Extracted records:

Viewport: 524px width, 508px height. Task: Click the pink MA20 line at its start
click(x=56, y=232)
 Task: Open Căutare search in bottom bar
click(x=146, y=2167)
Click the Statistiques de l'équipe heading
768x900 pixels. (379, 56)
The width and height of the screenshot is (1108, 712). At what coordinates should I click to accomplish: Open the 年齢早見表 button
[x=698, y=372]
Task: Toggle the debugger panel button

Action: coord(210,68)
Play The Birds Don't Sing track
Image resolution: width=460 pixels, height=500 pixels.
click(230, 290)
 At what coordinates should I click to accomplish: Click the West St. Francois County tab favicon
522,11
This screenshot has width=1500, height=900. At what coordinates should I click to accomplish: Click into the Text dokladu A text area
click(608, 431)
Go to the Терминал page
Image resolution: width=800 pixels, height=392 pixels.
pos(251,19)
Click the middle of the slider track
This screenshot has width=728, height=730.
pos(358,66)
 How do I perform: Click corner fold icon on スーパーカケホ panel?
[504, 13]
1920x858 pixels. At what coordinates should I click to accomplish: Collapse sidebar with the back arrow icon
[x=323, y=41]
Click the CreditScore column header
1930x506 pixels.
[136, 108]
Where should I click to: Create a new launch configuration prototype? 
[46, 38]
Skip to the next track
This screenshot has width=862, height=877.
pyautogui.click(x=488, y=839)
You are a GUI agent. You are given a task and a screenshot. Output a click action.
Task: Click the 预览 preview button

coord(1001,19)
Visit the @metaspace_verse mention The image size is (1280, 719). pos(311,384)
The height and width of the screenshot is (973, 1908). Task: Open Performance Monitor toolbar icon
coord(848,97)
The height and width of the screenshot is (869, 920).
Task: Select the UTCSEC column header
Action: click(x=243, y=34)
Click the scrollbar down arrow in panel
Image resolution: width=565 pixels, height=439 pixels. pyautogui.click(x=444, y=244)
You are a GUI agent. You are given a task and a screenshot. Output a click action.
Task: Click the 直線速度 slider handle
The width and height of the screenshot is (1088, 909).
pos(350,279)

- _Exercise details_: Starting from the line containing "Task: Click the 直線速度 slider handle", repeat each line through the end of the entries, exactly.

- _Solution to this exercise_:
Task: Click the 直線速度 slider handle
The width and height of the screenshot is (1088, 909).
pos(350,279)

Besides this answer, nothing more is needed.